Within weeks, spot container rates surged the most since 2022 and customers were demanding lighting products sooner than ever before the peak sales season in the fourth quarter.
“We better start planning,” he recalled. “The shipping crisis during Covid really helped us understand how to handle future shipping crises like the one we’re in right now.”
The historic disruption of $25 trillion in global goods trade that culminated two years ago left the deep economic scars of inflation and paranoia about shortages. But it also created buffers at companies like Globe Electric: procurement teams now more flexible with a new reliance on technology and data tools to guide their decisions.
So far, merchandise trade is withstanding its first post-pandemic shock, with no noticeable flareup of global consumer prices.
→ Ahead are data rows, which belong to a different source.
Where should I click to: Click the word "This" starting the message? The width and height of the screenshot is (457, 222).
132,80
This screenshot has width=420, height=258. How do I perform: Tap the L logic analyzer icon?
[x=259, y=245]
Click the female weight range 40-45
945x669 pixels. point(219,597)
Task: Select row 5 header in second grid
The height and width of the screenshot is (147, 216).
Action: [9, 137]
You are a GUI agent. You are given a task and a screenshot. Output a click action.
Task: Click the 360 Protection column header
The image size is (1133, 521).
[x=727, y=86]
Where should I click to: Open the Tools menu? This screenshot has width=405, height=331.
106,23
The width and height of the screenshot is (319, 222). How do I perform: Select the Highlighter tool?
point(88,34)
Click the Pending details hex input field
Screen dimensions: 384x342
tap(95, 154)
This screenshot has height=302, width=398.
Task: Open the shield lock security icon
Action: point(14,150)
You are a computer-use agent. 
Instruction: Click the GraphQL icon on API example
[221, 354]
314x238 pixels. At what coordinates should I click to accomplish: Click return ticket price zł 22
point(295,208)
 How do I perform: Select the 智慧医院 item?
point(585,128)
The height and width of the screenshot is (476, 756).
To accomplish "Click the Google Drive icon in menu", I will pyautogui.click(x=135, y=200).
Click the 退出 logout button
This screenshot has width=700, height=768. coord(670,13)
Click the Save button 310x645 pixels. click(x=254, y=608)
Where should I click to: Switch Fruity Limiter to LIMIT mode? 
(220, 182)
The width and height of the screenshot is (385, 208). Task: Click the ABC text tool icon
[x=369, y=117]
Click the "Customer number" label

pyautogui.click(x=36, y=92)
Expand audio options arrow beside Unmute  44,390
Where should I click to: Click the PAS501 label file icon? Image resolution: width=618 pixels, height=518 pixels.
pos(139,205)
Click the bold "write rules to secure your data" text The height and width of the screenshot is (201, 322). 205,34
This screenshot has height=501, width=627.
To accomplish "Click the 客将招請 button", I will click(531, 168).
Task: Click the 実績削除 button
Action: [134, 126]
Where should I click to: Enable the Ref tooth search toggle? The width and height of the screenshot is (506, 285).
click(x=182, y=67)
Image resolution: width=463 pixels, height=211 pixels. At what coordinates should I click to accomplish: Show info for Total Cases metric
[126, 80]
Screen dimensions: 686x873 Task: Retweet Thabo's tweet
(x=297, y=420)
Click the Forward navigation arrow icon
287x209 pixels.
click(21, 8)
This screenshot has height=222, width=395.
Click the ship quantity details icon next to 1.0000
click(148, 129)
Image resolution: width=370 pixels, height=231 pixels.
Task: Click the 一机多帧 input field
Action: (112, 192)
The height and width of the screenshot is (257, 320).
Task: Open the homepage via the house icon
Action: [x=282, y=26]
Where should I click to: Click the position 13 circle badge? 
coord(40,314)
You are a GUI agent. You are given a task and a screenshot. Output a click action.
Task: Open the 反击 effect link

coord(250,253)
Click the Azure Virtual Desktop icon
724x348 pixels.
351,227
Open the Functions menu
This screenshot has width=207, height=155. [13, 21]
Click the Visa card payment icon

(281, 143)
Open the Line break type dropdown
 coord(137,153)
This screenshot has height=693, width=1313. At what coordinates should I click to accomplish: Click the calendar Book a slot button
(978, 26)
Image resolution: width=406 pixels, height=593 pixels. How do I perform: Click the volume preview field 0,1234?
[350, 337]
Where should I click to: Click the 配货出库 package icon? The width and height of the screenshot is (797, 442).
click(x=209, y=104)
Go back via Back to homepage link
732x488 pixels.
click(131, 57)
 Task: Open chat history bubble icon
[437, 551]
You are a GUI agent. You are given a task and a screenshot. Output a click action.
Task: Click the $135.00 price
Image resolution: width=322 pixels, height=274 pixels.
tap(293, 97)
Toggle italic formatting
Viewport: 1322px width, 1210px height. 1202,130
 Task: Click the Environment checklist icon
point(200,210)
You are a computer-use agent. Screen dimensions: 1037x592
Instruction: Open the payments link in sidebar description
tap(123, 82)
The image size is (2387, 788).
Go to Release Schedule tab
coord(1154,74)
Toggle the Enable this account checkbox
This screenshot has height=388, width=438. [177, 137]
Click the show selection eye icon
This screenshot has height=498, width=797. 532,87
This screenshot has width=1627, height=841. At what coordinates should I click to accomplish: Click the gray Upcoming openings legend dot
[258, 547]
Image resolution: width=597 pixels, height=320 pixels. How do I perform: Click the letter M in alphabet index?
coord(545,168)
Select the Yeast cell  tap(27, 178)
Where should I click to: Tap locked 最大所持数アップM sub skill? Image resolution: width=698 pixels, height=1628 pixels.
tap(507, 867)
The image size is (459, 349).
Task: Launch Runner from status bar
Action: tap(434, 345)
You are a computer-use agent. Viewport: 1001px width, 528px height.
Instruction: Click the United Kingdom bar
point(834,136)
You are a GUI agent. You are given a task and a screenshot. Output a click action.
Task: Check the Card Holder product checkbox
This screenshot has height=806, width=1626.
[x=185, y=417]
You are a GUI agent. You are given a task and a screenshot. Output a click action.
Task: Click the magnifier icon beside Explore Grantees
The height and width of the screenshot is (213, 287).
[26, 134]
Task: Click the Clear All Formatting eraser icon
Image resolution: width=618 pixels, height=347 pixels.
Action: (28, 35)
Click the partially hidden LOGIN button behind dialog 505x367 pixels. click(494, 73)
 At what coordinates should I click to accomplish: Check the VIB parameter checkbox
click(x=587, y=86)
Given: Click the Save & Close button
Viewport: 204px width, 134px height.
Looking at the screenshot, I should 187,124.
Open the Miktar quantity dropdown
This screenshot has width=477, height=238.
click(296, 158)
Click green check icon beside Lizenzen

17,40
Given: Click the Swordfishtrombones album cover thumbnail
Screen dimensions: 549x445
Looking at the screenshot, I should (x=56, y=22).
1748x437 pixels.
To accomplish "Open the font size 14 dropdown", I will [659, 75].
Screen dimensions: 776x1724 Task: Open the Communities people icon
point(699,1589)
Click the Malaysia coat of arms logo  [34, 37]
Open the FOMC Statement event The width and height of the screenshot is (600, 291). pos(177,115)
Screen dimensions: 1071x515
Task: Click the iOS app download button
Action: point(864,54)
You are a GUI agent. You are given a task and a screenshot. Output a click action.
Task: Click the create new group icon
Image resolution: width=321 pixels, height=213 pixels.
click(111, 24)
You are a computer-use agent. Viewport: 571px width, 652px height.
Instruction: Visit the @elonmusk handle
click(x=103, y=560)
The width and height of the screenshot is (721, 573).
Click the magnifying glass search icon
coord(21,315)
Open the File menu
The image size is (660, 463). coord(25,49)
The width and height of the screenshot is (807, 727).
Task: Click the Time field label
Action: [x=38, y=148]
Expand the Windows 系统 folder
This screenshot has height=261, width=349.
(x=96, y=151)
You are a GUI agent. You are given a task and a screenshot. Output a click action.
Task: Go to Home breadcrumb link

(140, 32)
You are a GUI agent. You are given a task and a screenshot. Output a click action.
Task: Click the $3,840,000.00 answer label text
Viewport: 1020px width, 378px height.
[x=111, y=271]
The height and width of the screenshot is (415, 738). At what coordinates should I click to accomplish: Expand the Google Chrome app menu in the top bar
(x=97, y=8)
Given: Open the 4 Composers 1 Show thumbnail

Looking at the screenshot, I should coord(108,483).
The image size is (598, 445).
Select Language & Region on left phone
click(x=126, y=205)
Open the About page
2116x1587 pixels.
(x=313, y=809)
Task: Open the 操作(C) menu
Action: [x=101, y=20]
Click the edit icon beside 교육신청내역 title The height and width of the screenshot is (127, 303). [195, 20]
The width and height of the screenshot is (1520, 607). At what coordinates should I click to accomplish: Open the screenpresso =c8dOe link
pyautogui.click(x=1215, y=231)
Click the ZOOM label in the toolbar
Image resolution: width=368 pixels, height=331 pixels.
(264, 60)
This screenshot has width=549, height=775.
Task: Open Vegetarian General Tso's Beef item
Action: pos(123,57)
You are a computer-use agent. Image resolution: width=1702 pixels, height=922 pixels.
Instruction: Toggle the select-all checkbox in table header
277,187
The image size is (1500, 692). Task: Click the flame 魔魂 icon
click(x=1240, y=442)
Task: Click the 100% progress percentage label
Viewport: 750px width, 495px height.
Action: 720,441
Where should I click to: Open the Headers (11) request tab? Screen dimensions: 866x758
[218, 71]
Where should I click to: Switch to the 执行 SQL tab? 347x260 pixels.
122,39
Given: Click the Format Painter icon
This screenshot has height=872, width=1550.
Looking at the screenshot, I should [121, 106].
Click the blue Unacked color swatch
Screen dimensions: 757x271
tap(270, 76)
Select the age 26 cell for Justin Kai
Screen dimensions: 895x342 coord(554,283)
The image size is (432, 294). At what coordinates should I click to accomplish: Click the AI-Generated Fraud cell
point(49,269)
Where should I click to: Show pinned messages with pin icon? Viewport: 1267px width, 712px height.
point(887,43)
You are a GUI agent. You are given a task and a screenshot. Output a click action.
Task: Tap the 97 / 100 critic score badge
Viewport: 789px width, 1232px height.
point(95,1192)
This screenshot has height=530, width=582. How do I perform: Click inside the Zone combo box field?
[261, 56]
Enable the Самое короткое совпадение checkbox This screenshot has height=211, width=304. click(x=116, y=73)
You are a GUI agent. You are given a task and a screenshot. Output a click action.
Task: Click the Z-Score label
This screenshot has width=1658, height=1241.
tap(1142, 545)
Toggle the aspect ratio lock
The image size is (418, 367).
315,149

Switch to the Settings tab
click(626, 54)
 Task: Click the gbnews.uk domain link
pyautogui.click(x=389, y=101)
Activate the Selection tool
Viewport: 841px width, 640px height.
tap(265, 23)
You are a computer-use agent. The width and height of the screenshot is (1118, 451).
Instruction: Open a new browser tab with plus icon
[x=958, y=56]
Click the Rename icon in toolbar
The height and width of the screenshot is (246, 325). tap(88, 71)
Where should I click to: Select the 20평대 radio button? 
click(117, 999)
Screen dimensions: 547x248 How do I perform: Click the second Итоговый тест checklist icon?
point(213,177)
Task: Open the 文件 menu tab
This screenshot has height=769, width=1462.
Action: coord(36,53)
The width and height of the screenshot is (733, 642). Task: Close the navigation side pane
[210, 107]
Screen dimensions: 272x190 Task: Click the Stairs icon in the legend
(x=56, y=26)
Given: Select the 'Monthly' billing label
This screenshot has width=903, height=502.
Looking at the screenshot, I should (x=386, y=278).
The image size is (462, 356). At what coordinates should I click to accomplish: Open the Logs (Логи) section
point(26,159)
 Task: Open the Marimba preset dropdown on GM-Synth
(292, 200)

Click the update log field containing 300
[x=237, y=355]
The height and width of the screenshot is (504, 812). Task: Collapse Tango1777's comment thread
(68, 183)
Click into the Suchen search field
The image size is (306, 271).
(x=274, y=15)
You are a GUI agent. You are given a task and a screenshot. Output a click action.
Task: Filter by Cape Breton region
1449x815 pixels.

But that’s not guaranteed to last if snarls prove long-lasting, or begin to bog down land-based logistics.
“We think markets are underestimating the risk of rising shipping prices,” Nomura economists led by George Moran in London wrote in a research note Wednesday. “Our model suggests there may be notable upward pressure on inflation.”
For central banks around the world that have begun or are preparing reductions to interest rates, any resurgence of consumer-price inflation would pose a major challenge. What could help policymakers is the maritime industry’s stepped-up efforts to address imbalances.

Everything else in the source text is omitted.